**Problem description**
Every entry needs to be reproduced exactly.

Saved data entries:
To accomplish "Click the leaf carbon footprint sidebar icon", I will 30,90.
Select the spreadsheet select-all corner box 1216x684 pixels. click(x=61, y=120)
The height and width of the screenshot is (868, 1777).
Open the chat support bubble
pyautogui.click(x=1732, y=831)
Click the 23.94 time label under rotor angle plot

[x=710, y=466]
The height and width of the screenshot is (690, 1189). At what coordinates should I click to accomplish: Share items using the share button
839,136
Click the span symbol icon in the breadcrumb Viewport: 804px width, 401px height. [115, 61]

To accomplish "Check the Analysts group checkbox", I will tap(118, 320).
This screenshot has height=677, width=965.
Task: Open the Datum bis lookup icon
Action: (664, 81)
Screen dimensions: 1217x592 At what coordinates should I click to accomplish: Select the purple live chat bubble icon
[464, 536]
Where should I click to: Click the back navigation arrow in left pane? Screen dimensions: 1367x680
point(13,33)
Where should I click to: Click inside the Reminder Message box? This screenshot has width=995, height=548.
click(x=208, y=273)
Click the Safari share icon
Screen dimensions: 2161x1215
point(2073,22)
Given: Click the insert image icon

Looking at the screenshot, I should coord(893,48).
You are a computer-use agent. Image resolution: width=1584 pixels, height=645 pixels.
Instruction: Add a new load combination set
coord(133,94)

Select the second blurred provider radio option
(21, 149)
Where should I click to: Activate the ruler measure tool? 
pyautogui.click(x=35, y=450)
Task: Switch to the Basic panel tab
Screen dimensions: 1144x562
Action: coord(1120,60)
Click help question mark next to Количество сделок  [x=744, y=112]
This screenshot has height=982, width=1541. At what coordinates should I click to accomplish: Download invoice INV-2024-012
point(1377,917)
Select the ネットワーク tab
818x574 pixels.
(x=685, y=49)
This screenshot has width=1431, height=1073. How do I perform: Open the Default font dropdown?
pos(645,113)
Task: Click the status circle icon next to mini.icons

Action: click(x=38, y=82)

**Problem solution**
To accomplish "Click the leaf carbon footprint sidebar icon", I will 30,90.
Select the spreadsheet select-all corner box 1216x684 pixels. click(x=61, y=120)
The height and width of the screenshot is (868, 1777).
Open the chat support bubble
pyautogui.click(x=1732, y=831)
Click the 23.94 time label under rotor angle plot

[x=710, y=466]
The height and width of the screenshot is (690, 1189). At what coordinates should I click to accomplish: Share items using the share button
839,136
Click the span symbol icon in the breadcrumb Viewport: 804px width, 401px height. [115, 61]

To accomplish "Check the Analysts group checkbox", I will tap(118, 320).
This screenshot has height=677, width=965.
Task: Open the Datum bis lookup icon
Action: (664, 81)
Screen dimensions: 1217x592 At what coordinates should I click to accomplish: Select the purple live chat bubble icon
[464, 536]
Where should I click to: Click the back navigation arrow in left pane? Screen dimensions: 1367x680
point(13,33)
Where should I click to: Click inside the Reminder Message box? This screenshot has width=995, height=548.
click(x=208, y=273)
Click the Safari share icon
Screen dimensions: 2161x1215
point(2073,22)
Given: Click the insert image icon

Looking at the screenshot, I should coord(893,48).
You are a computer-use agent. Image resolution: width=1584 pixels, height=645 pixels.
Instruction: Add a new load combination set
coord(133,94)

Select the second blurred provider radio option
(21, 149)
Where should I click to: Activate the ruler measure tool? 
pyautogui.click(x=35, y=450)
Task: Switch to the Basic panel tab
Screen dimensions: 1144x562
Action: coord(1120,60)
Click help question mark next to Количество сделок  [x=744, y=112]
This screenshot has height=982, width=1541. At what coordinates should I click to accomplish: Download invoice INV-2024-012
point(1377,917)
Select the ネットワーク tab
818x574 pixels.
(x=685, y=49)
This screenshot has width=1431, height=1073. How do I perform: Open the Default font dropdown?
pos(645,113)
Task: Click the status circle icon next to mini.icons

Action: click(x=38, y=82)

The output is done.